IT博客汇
  • 首页
  • 精华
  • 技术
  • 设计
  • 资讯
  • 扯淡
  • 权利声明
  • 登录 注册

    Extracting all links from my slidedeck

    Maëlle's R blog on Maëlle Salmon's personal website发表于 2024-07-16 00:00:00
    love 0
    [This article was first published on Maëlle's R blog on Maëlle Salmon's personal website, and kindly contributed to R-bloggers]. (You can report issue about the content on this page here)
    Want to share your content on R-bloggers? click here if you have a blog, or here if you don't.

    Last week after my useR! talk, someone I had met at the R-Ladies dinner asked me for a list of all the links in my slides. I said I’d prepare it, not because I’m a nice person, but because I knew it’d be an use case where the great tinkr package would shine! 😈

    What is tinkr?

    tinkr is an R package I created, and that its current maintainer Zhian Kamvar took much further that I’d ever would have. tinkr can transform Markdown into XML and back.

    Under the hood, tinkr uses

    • commonmark for the Markdown-to-XML conversion. CommonMark, in the form of its cmark implementation, is the C library that GitHub for instance uses to display your Markdown comments as HTML. The commonmark package is also what powers Markdown support in roxygen2.
    • xslt for the XML-to-Markdown conversion. XSLT is a templating language for XSLT.

    Anyway, enough said, let’s go back to today’s use case.

    Extract and format links from index.qmd

    With tinkr I can use XPath, the query language for XML or HTML, to extract links from my slidedeck source. Then I will format them as a list.

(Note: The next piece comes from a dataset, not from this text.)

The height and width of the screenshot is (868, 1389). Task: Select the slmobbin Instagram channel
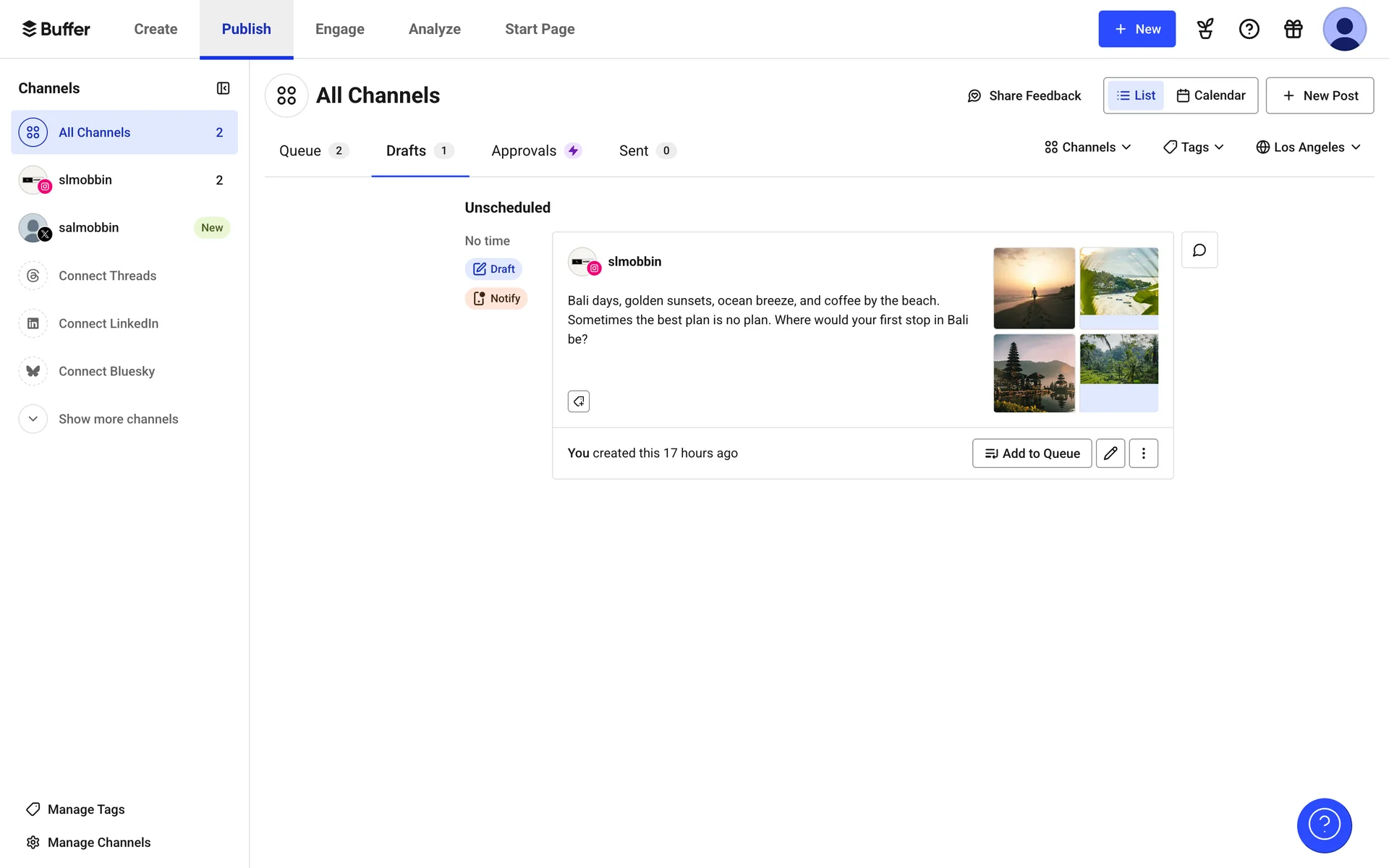pyautogui.click(x=85, y=180)
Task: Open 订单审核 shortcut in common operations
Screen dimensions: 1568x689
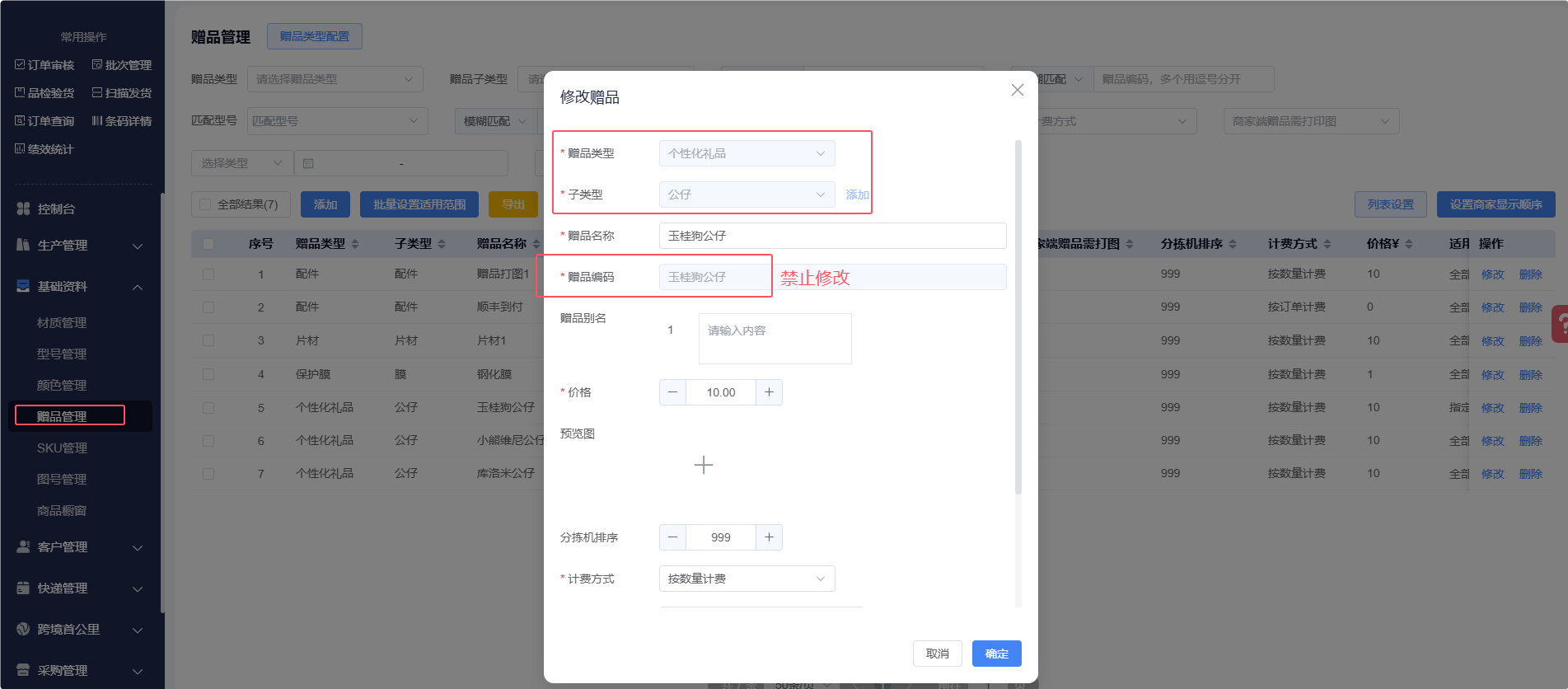Action: (44, 65)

    First, I create a yarn object from my slidedeck source.

    talk_yarn <- tinkr::yarn$new("/home/maelle/Documents/conferences/user2024/index.qmd")
    talk_yarn
    #> <yarn>
    #>   Public:
    #>     add_md: function (md, where = 0L) 
    #>     body: xml_document, xml_node
    #>     clone: function (deep = FALSE) 
    #>     get_protected: function (type = NULL) 
    #>     head: function (n = 6L, stylesheet_path = stylesheet()) 
    #>     initialize: function (path = NULL, encoding = "UTF-8", sourcepos = FALSE, 
    #>     md_vec: function (xpath = NULL, stylesheet_path = stylesheet()) 
    #>     ns: http://commonmark.org/xml/1.0
    #>     path: /home/maelle/Documents/conferences/user2024/index.qmd
    #>     protect_curly: function () 
    #>     protect_math: function () 
    #>     protect_unescaped: function () 
    #>     reset: function () 
    #>     show: function (lines = TRUE, stylesheet_path = stylesheet()) 
    #>     tail: function (n = 6L, stylesheet_path = stylesheet()) 
    #>     write: function (path = NULL, stylesheet_path = stylesheet()) 
    #>     yaml: --- format:   revealjs:       highlight-style: a11y      ...
    #>   Private:
    #>     encoding: UTF-8
    #>     md_lines: function (path = NULL, stylesheet = NULL) 
    #>     sourcepos: FALSE
    

    Then I extract all links.

    links <- xml2::xml_find_all(
      talk_yarn$body, 
      xpath = ".//md:link",
      ns = talk_yarn$ns
    )
    head(links)
    #> {xml_nodeset (6)}
    #> [1] <link destination="https://user-maelle.netlify.app" title="">\n  <text xm ...
    #> [2] <link destination="https://www.pexels.com/photo/old-cargo-ship-on-sea-207 ...
    #> [3] <link destination="https://www.pexels.com/photo/the-word-louise-is-spelle ...
    #> [4] <link destination="https://www.pexels.com/photo/gray-rotary-telephone-on- ...
    #> [5] <link destination="https://www.pexels.com/photo/close-up-photography-of-y ...
    #> [6] <link destination="https://www.r-consortium.org/all-projects/call-for-pro ...
    

    I then throw away the links to the great website Pexels, because these are image credits rather than information useful to do R stuff.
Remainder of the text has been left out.